Netphen. Die meisten Betroffenen werden die Zahlungen an die Stadt Netphen nicht abwenden können. Das KAG spielt nur eine Nebenrolle.
Baudezernent Erwin Rahrbach ist überrascht: Er habe bei der Anwohnerversammlung in Oelgershausen nicht den Eindruck gehabt, dass die Anwohner im Baugebiet Auf der Stette mit der Straßenplanung nicht einverstanden seien. „Ich habe kein böses Wort gehört.“ Ortsbürgermeister Dieter Bruch erklärt sich seinerseits überrascht: Wenn die Verwaltung die Höhe der Anliegerbeiträge offen in der Versammlung und nicht erst danach in Vier-Augen-Gespräch, „dann hätte es einen Riesenaufstand gegeben“.
Der Fall
Der Fall passt zur Debatte über das Kommunalabgabengesetz (KAG) – obwohl die meisten Betroffenen auch zahlen müsste, wenn es den umstrittenen Paragrafen nicht mehr gäbe.
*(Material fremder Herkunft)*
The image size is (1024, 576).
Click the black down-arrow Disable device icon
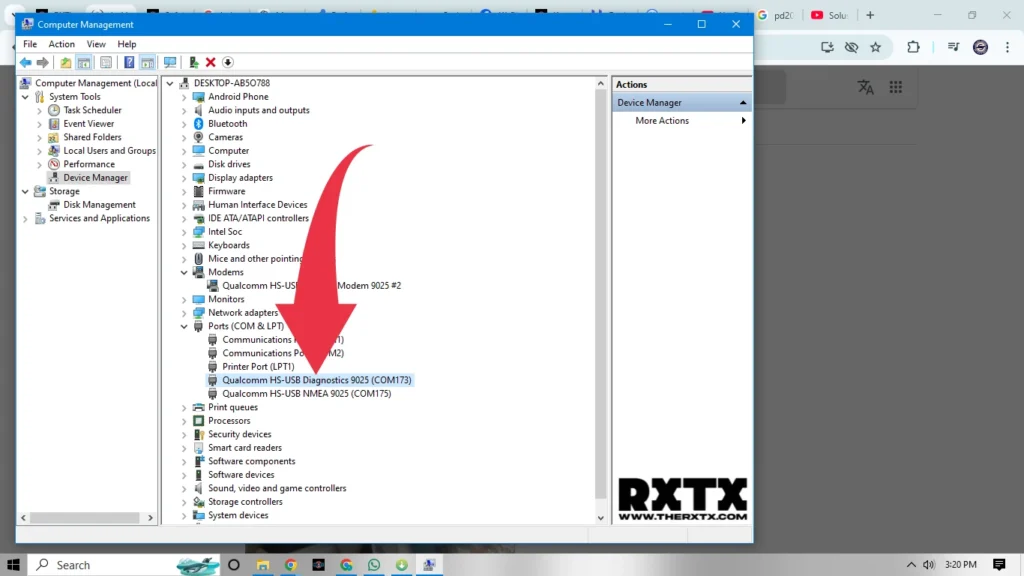pyautogui.click(x=228, y=62)
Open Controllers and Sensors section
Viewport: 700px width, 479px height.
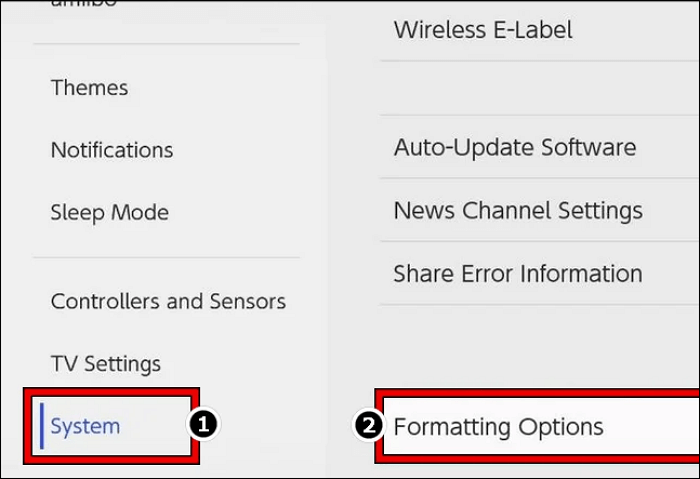[x=168, y=301]
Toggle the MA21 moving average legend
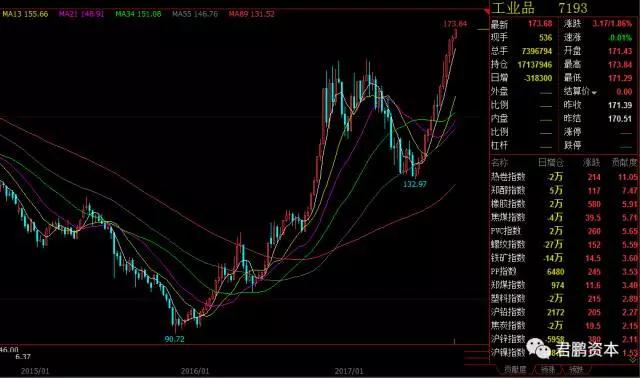Screen dimensions: 640x378 click(x=81, y=14)
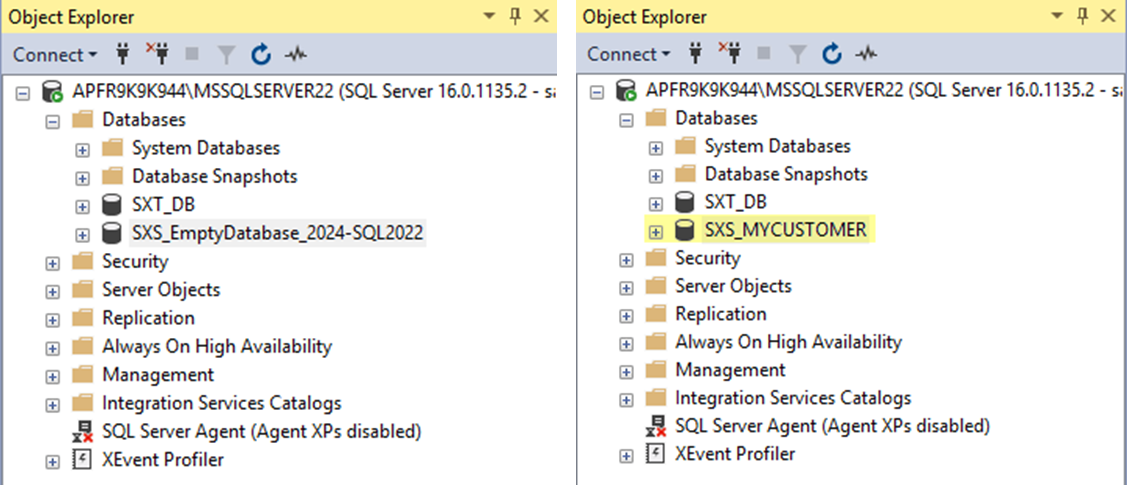Click Connect plug icon in left panel toolbar
The image size is (1127, 485).
(x=123, y=54)
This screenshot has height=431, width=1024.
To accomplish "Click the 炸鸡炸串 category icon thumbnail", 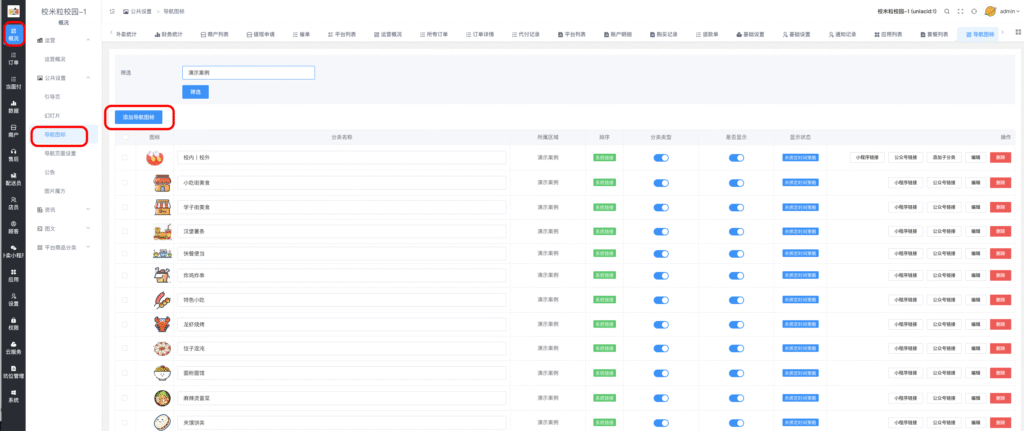I will (x=158, y=274).
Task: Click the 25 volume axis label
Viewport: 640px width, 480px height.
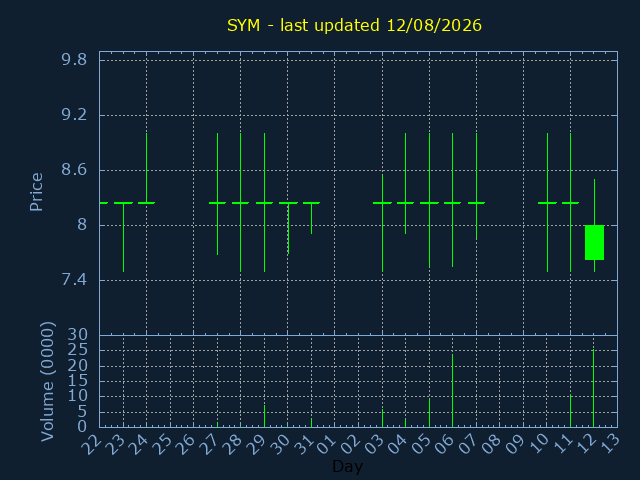Action: [x=78, y=350]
Konkret geht es um die Straßen Auf der Schütze und Vorm Seifchen, die erstmalig ausgebaut werden sollen, weil Gas- und Wasserleitung neu verlegt werden. Der Großteil der Grundstücke liegt im Gebiet des seit 1983 gültigen Bebauungsplans – dort werden die Grundstücksbesitzer ohnehin an 90 Prozent der Kosten mit Erschließungsbeiträgen beteiligt. Nur ein kleinerer, älterer Teil wird ein Fall fürs KAG; dort werden 50 Prozent fällig.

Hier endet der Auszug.